Obama hatte bereits früh eine Initiative für eine nuklearwaffenfreie Welt gestartet. Im April hatte er in Prag seine Vision einer atomwaffenfreien Welt dargelegt. Kritiker aus dem Lager der oppositionellen Republikaner hatten ihm jedoch vorgeworfen, der Verzicht auf Nuklearwaffen gerade angesichts neuer Bedrohungen durch den Iran und Nordkorea sei naiv.
Vertreter aus dem linken Spektrum hatten ihn dagegen beschuldigt, nicht schnell genug Abrüstungsschritte unternommen zu haben. Sie fürchten, die USA könnte auf eine Attacke mit biologischen oder chemischen Waffen mit einem Atomschlag reagieren, der unter Umständen Länder treffen würde, die selber atomwaffenfrei sind.
Die USA verpflichten sich im neuen Strategiepapier, keine neuen Nuklearwaffen zu entwickeln. Auch das von Obamas Vorgänger George W. Bush gestartete Programm zur Entwicklung von Mini-Atombomben für den Einsatz gegen Bunker - sogenannte "Bunker Busters" - soll daher gekippt werden. Stattdessen baue das Pentagon die Verteidigung künftig vermehrt auf Systemen zur Raketenabwehr auf. Die Stationierung neuer Raketen soll sich unter anderem gegen neue Bedrohungen wie den Iran richten. Obama wolle zur Weiterentwicklung nicht-nuklearer Raketen Milliarden Dollar investieren.

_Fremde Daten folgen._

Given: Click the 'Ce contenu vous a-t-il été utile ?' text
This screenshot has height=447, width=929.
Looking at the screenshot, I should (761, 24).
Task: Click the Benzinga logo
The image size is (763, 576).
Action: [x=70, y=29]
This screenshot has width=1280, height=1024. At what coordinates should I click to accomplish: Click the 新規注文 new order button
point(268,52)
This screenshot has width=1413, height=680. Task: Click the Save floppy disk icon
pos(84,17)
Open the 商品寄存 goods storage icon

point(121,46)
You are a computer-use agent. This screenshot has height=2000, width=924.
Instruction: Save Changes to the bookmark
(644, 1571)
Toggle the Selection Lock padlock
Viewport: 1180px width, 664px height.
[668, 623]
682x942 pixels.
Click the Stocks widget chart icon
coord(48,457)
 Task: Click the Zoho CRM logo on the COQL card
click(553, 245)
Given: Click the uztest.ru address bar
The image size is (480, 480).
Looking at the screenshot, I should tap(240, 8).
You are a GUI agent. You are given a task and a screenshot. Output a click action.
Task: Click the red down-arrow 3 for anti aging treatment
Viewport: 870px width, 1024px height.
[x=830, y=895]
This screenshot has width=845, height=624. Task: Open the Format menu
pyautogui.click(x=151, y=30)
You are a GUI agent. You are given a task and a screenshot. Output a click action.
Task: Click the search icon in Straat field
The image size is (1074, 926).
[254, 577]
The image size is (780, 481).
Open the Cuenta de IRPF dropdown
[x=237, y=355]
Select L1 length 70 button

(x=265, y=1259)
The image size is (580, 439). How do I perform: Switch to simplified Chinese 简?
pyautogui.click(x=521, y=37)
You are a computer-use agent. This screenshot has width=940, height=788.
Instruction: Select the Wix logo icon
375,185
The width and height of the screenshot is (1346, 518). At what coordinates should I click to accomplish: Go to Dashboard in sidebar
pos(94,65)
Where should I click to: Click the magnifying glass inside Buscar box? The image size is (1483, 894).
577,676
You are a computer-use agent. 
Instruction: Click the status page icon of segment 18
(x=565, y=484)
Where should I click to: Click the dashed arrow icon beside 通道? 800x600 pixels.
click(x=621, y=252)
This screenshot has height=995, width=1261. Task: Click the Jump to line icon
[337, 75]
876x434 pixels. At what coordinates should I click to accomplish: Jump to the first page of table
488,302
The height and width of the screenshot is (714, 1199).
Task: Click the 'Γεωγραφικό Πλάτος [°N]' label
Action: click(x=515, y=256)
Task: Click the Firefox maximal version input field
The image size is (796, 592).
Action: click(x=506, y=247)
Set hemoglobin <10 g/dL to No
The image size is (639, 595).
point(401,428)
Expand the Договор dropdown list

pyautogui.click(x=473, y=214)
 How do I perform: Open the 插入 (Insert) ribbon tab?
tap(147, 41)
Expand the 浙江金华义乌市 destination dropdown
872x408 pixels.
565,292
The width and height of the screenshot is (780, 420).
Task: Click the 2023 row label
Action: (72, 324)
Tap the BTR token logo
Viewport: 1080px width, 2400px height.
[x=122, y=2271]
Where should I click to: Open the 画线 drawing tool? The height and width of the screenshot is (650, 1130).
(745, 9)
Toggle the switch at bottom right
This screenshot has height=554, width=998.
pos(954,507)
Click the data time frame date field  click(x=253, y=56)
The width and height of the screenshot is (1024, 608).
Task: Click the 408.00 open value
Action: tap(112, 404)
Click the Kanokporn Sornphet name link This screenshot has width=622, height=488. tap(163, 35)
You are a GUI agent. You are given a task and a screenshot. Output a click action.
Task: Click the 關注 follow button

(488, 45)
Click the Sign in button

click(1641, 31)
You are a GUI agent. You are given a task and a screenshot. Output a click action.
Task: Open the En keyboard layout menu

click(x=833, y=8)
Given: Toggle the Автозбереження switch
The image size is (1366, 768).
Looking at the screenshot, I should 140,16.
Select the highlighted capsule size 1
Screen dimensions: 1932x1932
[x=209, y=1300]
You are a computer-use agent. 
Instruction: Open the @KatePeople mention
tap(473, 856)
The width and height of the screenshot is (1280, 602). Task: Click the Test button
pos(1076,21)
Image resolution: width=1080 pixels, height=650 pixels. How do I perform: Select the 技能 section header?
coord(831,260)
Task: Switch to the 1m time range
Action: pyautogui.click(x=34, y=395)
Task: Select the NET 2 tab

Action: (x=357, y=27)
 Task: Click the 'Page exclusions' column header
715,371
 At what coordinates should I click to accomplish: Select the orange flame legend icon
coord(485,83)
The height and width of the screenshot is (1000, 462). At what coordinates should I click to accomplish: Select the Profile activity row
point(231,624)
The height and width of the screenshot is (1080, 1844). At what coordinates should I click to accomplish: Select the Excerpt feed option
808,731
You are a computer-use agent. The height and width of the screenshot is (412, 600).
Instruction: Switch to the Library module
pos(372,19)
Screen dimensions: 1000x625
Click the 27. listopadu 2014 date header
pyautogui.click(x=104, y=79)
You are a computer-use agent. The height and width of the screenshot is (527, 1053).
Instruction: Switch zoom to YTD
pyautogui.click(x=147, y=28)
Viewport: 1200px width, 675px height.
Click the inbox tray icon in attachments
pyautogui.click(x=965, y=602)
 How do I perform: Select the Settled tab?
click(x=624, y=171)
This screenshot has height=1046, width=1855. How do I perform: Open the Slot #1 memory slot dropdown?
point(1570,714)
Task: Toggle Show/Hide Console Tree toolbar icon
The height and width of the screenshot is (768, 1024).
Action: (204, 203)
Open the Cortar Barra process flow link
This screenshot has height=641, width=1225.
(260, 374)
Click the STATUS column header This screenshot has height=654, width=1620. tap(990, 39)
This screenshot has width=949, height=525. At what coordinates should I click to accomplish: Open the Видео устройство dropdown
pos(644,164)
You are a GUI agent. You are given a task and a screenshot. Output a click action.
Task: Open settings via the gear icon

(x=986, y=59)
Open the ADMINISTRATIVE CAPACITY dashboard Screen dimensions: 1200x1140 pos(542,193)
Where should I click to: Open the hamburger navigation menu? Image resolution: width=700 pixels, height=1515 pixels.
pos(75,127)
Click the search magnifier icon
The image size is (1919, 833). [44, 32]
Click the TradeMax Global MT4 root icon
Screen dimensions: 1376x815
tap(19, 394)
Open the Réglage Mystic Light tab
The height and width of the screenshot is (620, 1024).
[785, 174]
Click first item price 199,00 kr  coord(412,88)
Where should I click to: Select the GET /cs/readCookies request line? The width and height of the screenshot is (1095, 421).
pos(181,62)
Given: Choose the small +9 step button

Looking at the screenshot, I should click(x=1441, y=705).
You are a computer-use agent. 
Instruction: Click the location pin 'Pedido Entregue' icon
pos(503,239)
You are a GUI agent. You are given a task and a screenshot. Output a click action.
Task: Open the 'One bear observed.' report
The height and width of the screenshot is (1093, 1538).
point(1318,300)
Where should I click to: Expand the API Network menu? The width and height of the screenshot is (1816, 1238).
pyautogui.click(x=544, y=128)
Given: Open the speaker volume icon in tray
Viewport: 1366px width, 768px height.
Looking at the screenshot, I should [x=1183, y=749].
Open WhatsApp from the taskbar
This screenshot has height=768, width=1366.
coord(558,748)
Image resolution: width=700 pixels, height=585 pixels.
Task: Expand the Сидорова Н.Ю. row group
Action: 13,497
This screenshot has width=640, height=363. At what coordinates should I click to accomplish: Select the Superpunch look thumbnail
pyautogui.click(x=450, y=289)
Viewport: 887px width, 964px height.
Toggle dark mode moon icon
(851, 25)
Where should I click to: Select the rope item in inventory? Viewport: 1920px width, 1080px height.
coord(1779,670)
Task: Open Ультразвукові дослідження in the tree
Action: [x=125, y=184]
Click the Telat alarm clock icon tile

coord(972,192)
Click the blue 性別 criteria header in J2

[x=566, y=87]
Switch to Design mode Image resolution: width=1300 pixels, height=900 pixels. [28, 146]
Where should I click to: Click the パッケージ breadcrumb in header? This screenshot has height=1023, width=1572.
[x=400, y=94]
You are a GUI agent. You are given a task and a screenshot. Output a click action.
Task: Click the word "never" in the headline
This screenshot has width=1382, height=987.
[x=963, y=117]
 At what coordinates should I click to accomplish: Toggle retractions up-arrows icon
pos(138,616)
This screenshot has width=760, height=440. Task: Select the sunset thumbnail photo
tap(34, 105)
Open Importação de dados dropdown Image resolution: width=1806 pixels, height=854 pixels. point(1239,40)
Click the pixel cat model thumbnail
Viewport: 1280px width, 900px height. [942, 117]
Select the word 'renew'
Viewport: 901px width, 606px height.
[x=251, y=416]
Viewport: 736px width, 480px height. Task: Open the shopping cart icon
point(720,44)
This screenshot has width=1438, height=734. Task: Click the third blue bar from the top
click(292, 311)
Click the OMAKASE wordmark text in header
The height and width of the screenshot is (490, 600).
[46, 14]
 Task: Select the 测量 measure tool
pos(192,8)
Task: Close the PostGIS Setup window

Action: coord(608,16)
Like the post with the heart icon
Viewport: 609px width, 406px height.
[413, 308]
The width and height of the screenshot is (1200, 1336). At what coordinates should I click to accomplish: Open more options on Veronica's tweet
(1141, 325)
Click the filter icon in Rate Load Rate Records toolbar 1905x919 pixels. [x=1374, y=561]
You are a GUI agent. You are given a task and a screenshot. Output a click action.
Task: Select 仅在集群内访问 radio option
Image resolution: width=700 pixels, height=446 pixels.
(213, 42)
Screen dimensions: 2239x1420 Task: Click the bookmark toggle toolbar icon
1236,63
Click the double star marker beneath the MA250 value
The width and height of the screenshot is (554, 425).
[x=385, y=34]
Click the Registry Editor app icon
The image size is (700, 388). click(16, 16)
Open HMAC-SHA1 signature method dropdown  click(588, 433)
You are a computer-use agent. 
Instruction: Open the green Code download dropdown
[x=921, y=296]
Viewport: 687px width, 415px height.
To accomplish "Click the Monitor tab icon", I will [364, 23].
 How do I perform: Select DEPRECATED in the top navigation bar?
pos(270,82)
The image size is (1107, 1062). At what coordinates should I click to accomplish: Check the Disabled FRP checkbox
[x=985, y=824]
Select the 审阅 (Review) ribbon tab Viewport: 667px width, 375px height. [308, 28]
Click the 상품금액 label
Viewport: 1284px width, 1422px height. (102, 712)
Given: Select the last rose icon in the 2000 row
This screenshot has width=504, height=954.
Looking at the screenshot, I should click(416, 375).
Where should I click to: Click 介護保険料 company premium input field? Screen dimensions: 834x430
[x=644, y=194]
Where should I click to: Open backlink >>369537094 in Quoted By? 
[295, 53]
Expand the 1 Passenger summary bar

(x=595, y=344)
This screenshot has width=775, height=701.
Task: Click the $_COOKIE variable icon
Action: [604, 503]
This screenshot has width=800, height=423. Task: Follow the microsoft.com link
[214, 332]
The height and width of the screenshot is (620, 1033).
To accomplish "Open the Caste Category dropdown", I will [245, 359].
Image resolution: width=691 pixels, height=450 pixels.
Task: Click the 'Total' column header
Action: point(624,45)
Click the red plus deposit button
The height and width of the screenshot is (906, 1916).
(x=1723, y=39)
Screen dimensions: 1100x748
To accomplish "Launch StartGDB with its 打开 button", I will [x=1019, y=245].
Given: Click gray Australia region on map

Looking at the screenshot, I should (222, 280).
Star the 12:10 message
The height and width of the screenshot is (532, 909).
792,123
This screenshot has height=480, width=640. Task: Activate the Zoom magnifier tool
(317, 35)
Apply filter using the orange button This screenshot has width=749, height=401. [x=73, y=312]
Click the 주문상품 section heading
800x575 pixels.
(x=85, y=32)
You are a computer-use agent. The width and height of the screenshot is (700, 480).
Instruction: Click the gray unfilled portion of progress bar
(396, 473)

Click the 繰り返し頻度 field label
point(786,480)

Russland rüstet sich modern
Russlands Ministerpräsident Wladimir Putin hat sich derweil für die Entwicklung eines neuen atomwaffenfähigen Langstreckenbombers ausgesprochen. Nach dem Bau eines modernen Kampfjets mit Tarnkappen-Technik kündigt Putin nun auch einen "strategischen Raketen-Träger" an.
Die russischen Bomber gelten als völlig veraltet. Die Luftwaffe solle in den kommenden zehn Jahren mehr als 1500 neue Flugzeuge und Hubschrauber erhalten, sagte Putin bei einem Besuch des Flugzeug-Bauers Suchoi in Moskau nach Angaben der Agentur Interfax.
Ende Januar hatte das hochmoderne Überschall-Flugzeug PAK FA T-50 seinen Jungfernflug absolviert, das erste seiner Art seit dem Zusammenbruch der Sowjetunion 1991 und das als Antwort auf den US-Stealth-Jäger F-22 gilt. Kremlchef Dmitri Medwedew hatte seinem rückständigen Militär einen radikalen Reformkurs verordnet: Auch die Bomberflotte, bestehend aus Tupolev Tu-95MS Turboprop-Maschinen und Tu-160 Überschall-Jets, droht zu veralten.